Mzoli Ngcawuzele’s wife doesn’t mess around on the days she supervises her husband’s popular barbeque joint. With a head of tightly-curled black hair, thick dark makeup, and a hearty stare, she somehow wields a presence equally stern and analytical, as if she’s always taking in the world around her and parsing it into a million little pieces. When we walk in and start whispering excitedly about the rows of ribs, tongues, necks, and ground meats on display, I can see her watching us. From what we’ve learned, her life has changed a lot in the past few years, from dreaming of opening a meat market here in Gugulethu, a place that isn’t well-served by the entrepreneurial spirit that pervades much of Cape Town, to becoming what some people believe is the most thriving –and controversial—business in the townships.
We are here, in-between visits to some of the area’s local primary schools, to try this legendary barbeque (what is commonly called braai here in South Africa) and to meet the eponymous Mzoli himself. Mzoli’s has been in operation since 2003, after Mzoli obtained start-up funding from the Development Back of South Africa, an organization that supports black-owned independent businesses. His original plan, which was to sell locally-sourced meat to entrepreneurs to take back and sell in their own braai stalls, quickly morphed into something else as people fell in love with the sweet caramelized taste of his grilled barbeque and the outdoor seating. From there, he opened up the restaurant to DJs who needed a place to spin local kwaito music, and it morphed again: it became a tourist destination. Even newspapers around the world have picked up on it, with CNN even going so far as to erase the township’s post-Apartheid struggles entirely and calling it “a place where social and racial barriers are set aside as locals and out-of-towners come together to eat, drink, and party.”

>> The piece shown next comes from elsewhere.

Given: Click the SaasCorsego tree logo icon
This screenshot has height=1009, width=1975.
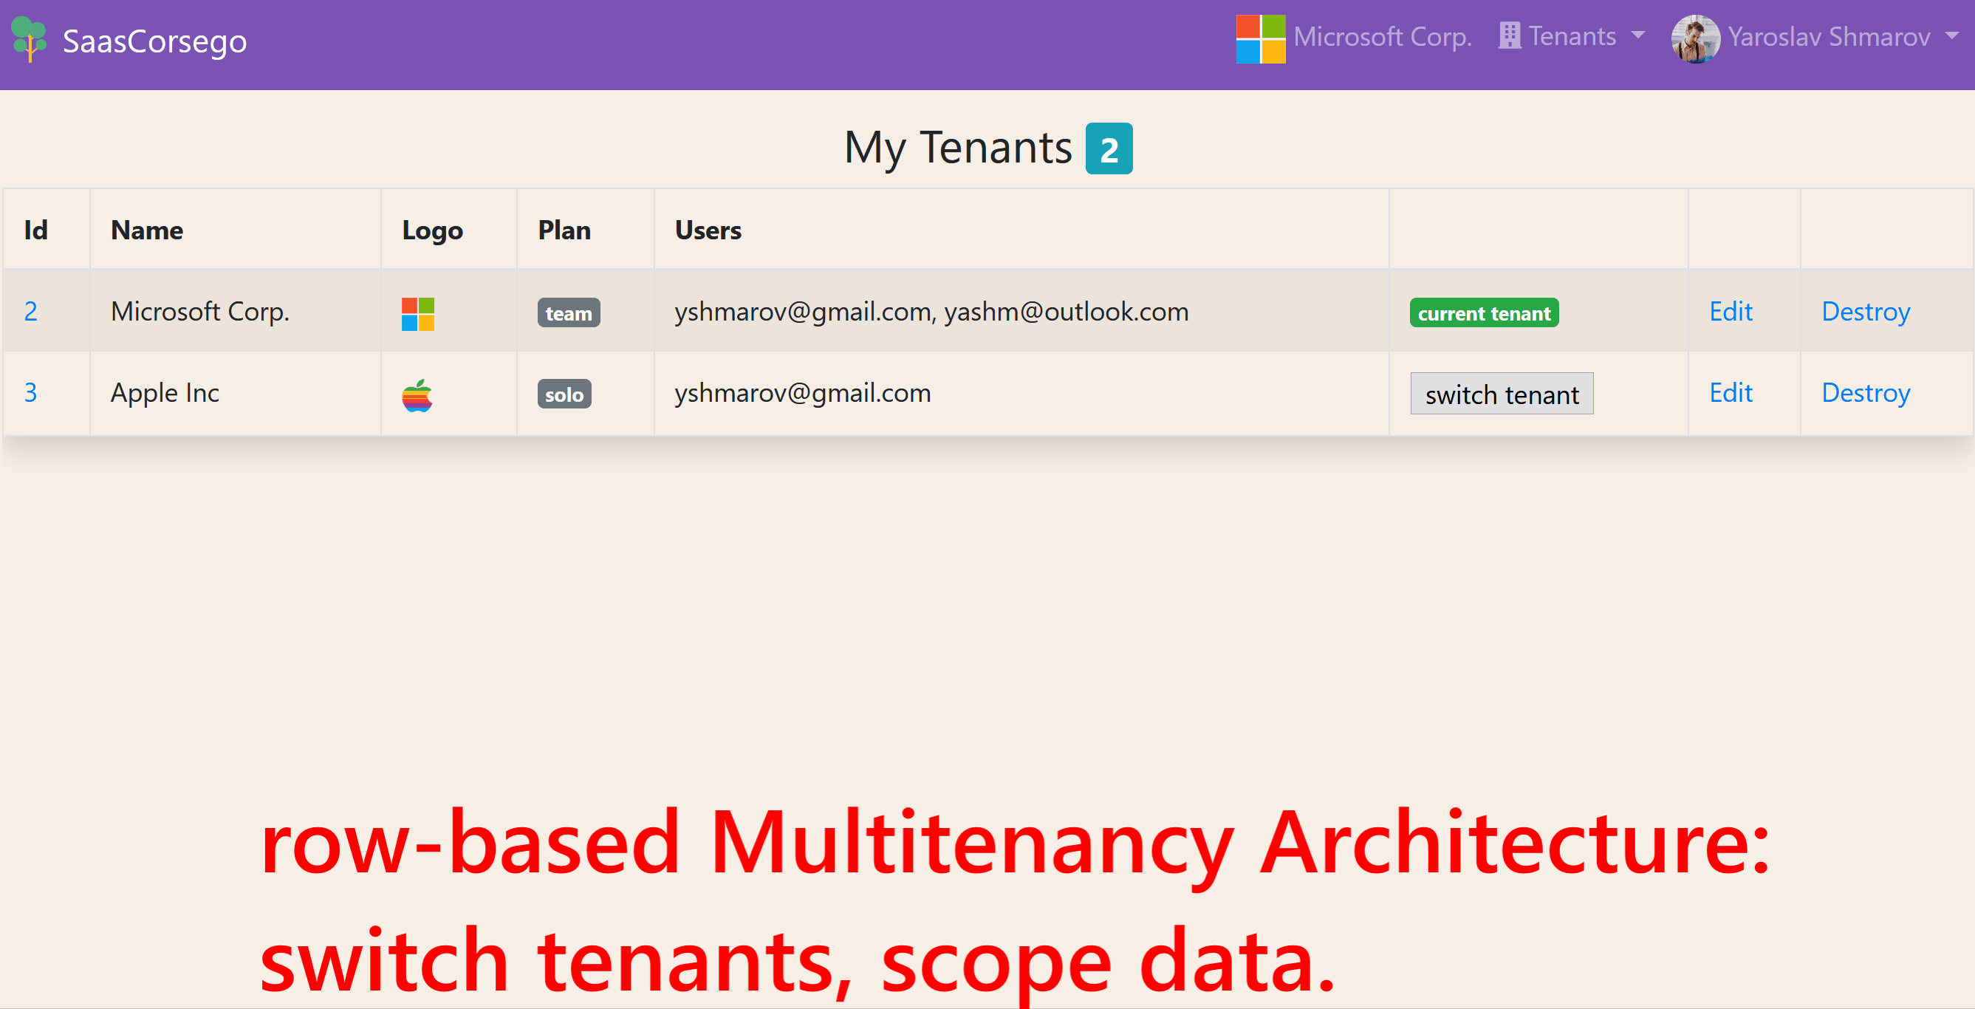Looking at the screenshot, I should click(x=29, y=39).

Entering Mzoli’s isn’t exactly a triumphant or memorable experience. After passing through iron gates and going under a door frame painted blood red, we find ourselves standing on white linoleum and choosing the meats we want for lunch. At Mzoli’s, you pick your meat first. Then, it goes into the back in a large silver bowl, gets marinated, grilled, and brought out in a large tray. We can see it immediately: Mzoli’s is the kind of place where people get their hands dirty, throwing slabs of beef onto a burning-hot grill and swirling spatulas into vats of pap, South Africa’s cousin to Southern grits. It’s a place where people take your order, wash dishes, roll sausages, stock meat, marinade meat, cook meat, and prepare pan after pan of fluffy steamed bread to sop up the leftover juices.
As we sit down to wait for our meal, I ask Mzoli’s wife if I can meet some of the kitchen staff. She takes me into the back and introduces me to everyone—to the men marinating the meat in giant stainless steel bowls; to the women taking turns stirring the pap; to Mzoli himself, running around directing traffic. Twenty minutes later, I’m still back there, learning how to properly toss the slabs of meat into the burning-hot oven. Two of my colleagues come looking for me and wave me back to the table. I follow them back outside, take a seat, tear open the thickly-sauced meat with our fingers, and watch as barbeque sauce drips off the bones.
I’m impressed with the taste of Mzoli’s—and I can see how complicated it is, a small locally-owned business that has become popular in unexpected ways. Mzoli’s wife sits inside; a stabbing happens outside; tourists arrive in an Uber. Around us, the lines are continually drawn. After all, we are still in South Africa, a place undeniably formed, reformed, and formed again by forces larger than all of us, even on a paper plate of barbequed beef.